Stated goal 1: Copy out the part of the rows that opens with the line containing "I will coord(378,181)." and closes with the line containing "tap(731, 267)", keeping both of those lines.

Provided text:
America
as Second Creation: Technology and Narratives
as New Beginnings
by David E. Nye
The MIT Press, Cambridge, MA, 2003
381 pp., illus. Trade, $29.95
ISBN: 0-262-14081-0.
Reviewed by Michael Punt
Metatechnology Research
mpunt@easynet.co.uk
Thanks to
the popularisers of science, during the
past decade, a fascination with cosmology
has led to a widespread rejection of simple
causalityat least as far as
the formation of the Universe is concerned.
Arguably, what might be called high
science is not only seen as a speculative
inquiry but is more and more regarded
as a branch of philosophy. Perhaps this
should make it all the more surprising
that despite the best efforts of a generation
of solid research and publishing, there
is almost without exception a general
(and sadly even academic) acceptance of
the notion that technology has agency.
Somehow the heavens and all that follows
are understood as contingent and even
accidental, but the latest memory upgrade,
smart bomb, or faster car are regarded
as an autonomous product of technology.
Often masked with the idea of progress,
evolution, or development, invariably
technology is described as not only being
out of control but also as
a determining force in culture. Why such
an absurd and unsustainable idea is so
persistent becomes clear if one asks in
whose interest it is to promote technological
determinism. With its historical selectivity
and implicit consumer passivity it is
obvious that financial interests are best
served if the determining power of users
is eliminated from the question of how
and why technology changes.
David Nye is one of the most consistent
and articulate exponents of an alternative
view of how technology and culture interact.
For over two decades he has looked at
he way that, in North American in particular,
technological determinism cannot account
for the ways that human inventiveness
produced new things in the universe that
intervened in its fundamental operations.
America as the Second Creation
represents the most sophisticated and
refined articulation of the idea that
technology is a narrative element in the
stories that we tell ourselves. Axes,
mills, canals, and irrigation may appear
to have been the products of a material
necessity, but among all the possible
resolutions to the problem of sustainable
expansion, these had a privileged emergence
because they were viable tokens in an
elaborate narrative of America as a new
Eden.
What is especially significant about America
as Second Creation, and Nyes
work generally, is that it supports its
thesis with painstakingly researched evidence
of the human imagination as it is expressed
in the arts. Literature, painting, and
scientific speculation are regarded as
sustainable evidence of an imaginary reality
that technology was invented
to support. The arts are also seen as
the site of the skeptical unconscious
that technological growth triggered in
the more conservative thinkers. In particular,
a brilliant section on Henry Adams draws
on his writing to illustrate the key oppositions
that nineteenth century America had to
reconcile into a coherent whole. In particular
his profound pessimism arises from the
very existence of historical awareness.

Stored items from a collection
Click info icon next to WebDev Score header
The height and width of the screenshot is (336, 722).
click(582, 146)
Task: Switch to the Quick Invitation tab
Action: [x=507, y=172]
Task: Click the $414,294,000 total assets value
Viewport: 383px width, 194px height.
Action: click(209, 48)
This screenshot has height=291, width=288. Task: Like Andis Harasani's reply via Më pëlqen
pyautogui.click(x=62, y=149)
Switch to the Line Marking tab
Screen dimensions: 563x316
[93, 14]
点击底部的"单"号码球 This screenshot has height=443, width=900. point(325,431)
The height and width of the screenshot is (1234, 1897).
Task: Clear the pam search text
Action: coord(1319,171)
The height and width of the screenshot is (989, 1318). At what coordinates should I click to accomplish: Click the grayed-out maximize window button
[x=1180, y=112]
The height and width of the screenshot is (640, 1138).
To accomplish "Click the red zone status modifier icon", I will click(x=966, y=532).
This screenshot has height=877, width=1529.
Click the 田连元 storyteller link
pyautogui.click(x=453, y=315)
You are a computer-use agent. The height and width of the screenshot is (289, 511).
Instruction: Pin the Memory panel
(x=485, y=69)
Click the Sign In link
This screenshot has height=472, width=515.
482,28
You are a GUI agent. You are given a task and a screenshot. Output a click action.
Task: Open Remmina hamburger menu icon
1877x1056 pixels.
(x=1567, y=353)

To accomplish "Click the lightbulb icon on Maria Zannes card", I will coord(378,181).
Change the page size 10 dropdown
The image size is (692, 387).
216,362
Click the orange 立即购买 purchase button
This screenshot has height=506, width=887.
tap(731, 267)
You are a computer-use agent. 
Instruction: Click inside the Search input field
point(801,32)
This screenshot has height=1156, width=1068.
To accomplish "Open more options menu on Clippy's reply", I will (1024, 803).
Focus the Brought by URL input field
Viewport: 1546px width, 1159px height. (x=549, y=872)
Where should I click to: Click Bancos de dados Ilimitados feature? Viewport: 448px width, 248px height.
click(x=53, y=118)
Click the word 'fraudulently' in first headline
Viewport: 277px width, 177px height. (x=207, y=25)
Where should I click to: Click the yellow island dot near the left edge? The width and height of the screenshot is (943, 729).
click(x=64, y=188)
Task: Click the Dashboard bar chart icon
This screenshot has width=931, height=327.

Stated goal 2: In the book review, whose writing does the brilliant section draw on to illustrate the key oppositions of nineteenth-century America?

Exercise solution 1:
To accomplish "Click the lightbulb icon on Maria Zannes card", I will coord(378,181).
Change the page size 10 dropdown
The image size is (692, 387).
216,362
Click the orange 立即购买 purchase button
This screenshot has height=506, width=887.
tap(731, 267)

Exercise solution 2: Henry Adams